La semaine dernière avaient lieu aux USA deux événements majeurs et concurrents où des startups triées sur le volet présentaient leurs projets devant des investisseurs potentiels et les médias : TechCrunch50 (San Francisco) et DemoFall 2008 (Palm Desert, entre Los Angeles et Phoenix). Ils ont donné lieu à quelque polémiques entre les deux organisateurs, alimentées de surcroît par quelques bloggeurs dont le très impertinent si ce n’est parfois franchement hilarant The Drama Show 2.0 que j’ai découvert à l’occasion.
Je vais ici rappeler les termes de cette polémique et comment ces événements pourraient s’améliorer. Dans un post suivant, nous verrons si cette polémique aurait lieu d’exister en France et comment se passent les “foires aux startups” chez nous.
La polémique aux US
En gros, d’un côté, Mike Arrington, l’organisateur de TechCrunch 50 dénonce le fait que DemoFall coûte très cher aux “pauvres startups”: $18500, que ce n’est pas éthique et que cet événement est devenu caduque.
De l’autre, les détracteurs de TechCrunch comme Drama 2.0 pointent insidieusement le fait que les startups présentes sont censées chercher des fonds, mais que la plupart en ont déjà levé chez des VCs, dont certains sont de plus liés aux organisateurs ou aux panélistes. Le choix des startups présentent est dénoncé comme relevant du copinage, au détriment des startups “disruptives” montées par des jeunes qui ne disposent pas d’un réseau personnel pour se faire repérer. Résultat, on voit s’aligner énormément de projets “me-too” et une flopée de “feature companies” qui réinventent les réseaux sociaux en ajoutant une petite brique souvent bien insuffisante pour changer la donne vis à vis des leaders existants.
Pour couronner le tout, il n’y avait pas de wifi sur place au démarrage de TechCrunch 50 selon Wired! Pour un événement payant ($3000 pour les participants et gratuit pour les 52 startups qui présentent, et $1500 pour celles qui ne présentent pas , mais sont dans le DemoPit), cela faisait quelque peu désordre (photo ci-dessous de TechCrunch 50 récupérée sur Flickr).
Les deux événements se distinguaient en effet sur un certain nombre de points. A commencer par le format des présentations. Des pitches de six minutes rapides, bien rythmés et avec démonstration pour DemoFall.

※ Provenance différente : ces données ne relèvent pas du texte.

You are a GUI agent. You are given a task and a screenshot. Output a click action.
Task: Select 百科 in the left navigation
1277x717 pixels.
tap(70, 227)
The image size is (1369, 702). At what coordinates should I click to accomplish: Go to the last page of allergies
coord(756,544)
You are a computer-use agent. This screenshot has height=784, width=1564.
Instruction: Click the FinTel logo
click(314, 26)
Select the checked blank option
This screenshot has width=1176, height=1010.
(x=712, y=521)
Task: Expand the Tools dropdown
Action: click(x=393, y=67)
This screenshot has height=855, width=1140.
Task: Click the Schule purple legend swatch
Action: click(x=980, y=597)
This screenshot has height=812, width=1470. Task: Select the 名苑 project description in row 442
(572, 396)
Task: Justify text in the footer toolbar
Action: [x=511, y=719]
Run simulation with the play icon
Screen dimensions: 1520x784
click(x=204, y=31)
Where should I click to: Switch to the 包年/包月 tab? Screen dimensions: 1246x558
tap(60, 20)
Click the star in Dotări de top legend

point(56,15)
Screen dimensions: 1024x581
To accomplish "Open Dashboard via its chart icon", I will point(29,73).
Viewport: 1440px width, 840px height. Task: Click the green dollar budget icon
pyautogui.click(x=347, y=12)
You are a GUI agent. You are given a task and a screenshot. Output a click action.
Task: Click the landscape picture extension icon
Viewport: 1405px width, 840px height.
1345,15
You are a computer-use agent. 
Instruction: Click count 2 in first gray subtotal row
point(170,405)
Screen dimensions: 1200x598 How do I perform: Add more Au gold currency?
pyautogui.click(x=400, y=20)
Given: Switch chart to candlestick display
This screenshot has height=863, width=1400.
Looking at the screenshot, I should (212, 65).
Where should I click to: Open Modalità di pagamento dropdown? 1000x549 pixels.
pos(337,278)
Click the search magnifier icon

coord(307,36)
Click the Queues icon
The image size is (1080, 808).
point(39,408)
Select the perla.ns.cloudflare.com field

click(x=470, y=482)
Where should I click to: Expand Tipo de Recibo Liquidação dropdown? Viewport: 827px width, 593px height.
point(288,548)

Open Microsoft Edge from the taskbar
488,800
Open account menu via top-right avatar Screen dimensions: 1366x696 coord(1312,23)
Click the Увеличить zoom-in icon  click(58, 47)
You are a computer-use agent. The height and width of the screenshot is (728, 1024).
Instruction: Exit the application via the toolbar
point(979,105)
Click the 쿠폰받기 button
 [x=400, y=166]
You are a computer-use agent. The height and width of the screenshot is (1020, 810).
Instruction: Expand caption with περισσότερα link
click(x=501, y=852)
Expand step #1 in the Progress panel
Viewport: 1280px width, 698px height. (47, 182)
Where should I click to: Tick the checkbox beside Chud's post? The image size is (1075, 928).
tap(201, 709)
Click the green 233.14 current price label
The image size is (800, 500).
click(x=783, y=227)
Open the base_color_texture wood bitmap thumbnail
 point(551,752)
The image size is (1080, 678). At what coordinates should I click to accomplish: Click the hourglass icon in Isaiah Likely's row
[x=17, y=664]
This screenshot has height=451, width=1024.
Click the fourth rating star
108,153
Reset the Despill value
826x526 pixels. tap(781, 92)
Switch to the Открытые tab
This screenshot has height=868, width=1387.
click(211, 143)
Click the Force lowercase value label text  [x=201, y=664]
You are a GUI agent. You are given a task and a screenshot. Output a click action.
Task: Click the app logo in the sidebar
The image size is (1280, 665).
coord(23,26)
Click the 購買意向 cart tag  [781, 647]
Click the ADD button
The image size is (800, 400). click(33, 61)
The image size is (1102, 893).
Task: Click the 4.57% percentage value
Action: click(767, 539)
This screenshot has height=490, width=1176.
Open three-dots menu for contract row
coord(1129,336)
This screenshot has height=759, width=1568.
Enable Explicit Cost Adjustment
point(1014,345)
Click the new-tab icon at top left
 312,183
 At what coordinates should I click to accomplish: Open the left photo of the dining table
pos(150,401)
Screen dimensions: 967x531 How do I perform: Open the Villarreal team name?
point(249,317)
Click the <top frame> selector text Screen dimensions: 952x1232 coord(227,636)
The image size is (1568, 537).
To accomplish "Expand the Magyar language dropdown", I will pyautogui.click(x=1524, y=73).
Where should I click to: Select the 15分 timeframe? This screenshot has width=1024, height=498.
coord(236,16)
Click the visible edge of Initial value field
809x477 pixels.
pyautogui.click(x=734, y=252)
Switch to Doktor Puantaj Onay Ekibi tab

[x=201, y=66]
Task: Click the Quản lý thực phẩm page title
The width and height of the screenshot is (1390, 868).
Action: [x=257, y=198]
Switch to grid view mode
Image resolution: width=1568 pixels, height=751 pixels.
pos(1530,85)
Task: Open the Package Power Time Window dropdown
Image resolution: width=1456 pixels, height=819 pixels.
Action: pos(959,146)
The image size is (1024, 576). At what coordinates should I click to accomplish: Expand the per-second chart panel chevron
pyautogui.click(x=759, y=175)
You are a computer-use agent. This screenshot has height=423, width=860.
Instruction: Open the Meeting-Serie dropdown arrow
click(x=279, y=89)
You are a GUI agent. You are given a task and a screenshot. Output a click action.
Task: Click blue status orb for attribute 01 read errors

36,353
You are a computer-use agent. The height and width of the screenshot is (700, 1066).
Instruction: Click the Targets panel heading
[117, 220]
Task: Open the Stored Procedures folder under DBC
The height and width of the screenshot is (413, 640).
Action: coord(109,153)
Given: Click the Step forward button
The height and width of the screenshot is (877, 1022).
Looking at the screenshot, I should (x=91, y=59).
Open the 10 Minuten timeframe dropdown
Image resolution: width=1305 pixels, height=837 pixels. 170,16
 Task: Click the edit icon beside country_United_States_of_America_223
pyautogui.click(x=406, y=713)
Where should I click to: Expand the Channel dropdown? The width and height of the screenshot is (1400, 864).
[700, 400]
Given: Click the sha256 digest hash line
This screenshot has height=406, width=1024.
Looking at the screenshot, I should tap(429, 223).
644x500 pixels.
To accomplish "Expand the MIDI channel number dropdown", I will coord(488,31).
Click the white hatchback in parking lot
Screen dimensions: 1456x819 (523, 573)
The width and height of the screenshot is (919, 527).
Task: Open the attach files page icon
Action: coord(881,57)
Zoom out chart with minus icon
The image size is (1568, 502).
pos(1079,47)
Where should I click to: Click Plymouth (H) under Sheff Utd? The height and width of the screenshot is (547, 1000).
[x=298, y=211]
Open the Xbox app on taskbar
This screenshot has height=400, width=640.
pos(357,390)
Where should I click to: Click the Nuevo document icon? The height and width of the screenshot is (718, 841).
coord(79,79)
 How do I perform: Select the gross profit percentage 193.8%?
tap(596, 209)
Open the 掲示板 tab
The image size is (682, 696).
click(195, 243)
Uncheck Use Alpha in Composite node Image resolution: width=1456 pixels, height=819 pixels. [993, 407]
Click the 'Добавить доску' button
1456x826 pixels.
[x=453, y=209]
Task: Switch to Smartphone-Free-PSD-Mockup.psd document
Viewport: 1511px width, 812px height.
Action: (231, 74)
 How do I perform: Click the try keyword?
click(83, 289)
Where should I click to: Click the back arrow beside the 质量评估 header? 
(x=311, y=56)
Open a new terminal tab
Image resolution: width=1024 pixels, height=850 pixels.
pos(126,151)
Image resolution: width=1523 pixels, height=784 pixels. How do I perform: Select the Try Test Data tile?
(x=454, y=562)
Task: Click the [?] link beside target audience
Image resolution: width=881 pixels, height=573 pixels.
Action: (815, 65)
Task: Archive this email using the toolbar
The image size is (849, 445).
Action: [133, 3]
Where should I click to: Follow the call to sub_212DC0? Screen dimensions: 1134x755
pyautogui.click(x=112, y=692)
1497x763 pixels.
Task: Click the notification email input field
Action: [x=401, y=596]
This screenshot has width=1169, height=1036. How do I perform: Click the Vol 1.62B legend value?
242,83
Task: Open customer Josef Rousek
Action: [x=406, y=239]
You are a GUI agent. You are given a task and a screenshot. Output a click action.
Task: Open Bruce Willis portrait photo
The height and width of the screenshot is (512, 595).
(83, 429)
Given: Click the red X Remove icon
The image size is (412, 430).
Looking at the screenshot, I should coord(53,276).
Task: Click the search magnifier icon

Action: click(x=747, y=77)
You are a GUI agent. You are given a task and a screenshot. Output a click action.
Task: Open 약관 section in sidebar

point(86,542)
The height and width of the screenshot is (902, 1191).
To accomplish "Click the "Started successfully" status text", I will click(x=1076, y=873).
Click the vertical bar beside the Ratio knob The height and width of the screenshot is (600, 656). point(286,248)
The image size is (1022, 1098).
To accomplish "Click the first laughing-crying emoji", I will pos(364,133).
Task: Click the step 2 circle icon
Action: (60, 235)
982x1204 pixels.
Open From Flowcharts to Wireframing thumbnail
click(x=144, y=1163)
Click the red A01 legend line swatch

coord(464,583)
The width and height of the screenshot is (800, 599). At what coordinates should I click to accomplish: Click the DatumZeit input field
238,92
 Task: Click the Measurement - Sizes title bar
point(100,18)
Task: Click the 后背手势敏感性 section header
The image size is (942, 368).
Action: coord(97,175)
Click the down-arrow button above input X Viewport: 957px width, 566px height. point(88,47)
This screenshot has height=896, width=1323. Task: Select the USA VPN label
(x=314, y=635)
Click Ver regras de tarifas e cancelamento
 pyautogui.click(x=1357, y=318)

Et des présentations sont plus longues (7mn) qui donnaient ensuite lieu à une discussion avec des panelistes pour certains prestigieux (Mark Cuban, Steve Case, etc) pour TechCrunch 50. Les présentateurs y semblaient moins efficaces en général sachant qu’en plus la mise en scène et les transitions entre intervenants semblaient mal goupillées. Les pitches de startups étaient le plat de résistance de ces événements, agrémenté de conférences et tables rondes.
Sinon, toutes les présentations sont disponibles en vidéo sur les sites de DemoFall et de TechCrunch 50. Un point très appréciable qui permet de faire un peu de veille à distance !
Les données
J’ai analysé toutes les startups présentes à ces deux événements, en intégrant donc les 72 qui pitchaient sur DemoFall, les 52 qui pitchaient sur TechCrunch 50 et aussi les 120 startups “exposantes” à TechCrunch. Notons au passage que DemoFall est une filiale du groupe de presse informatique IDG et que TechCrunch est un événement organisé par la société qui anime le blog du même nom (avec une version française animée par Ouriel Ohahon, qui comme la version américaine, a évidemment très bien couvert l’événement), ainsi que la très utile base de données libre d’accès CrunchBase qui répertorie plusieurs centaines de startups, pour l’essentiel américaines.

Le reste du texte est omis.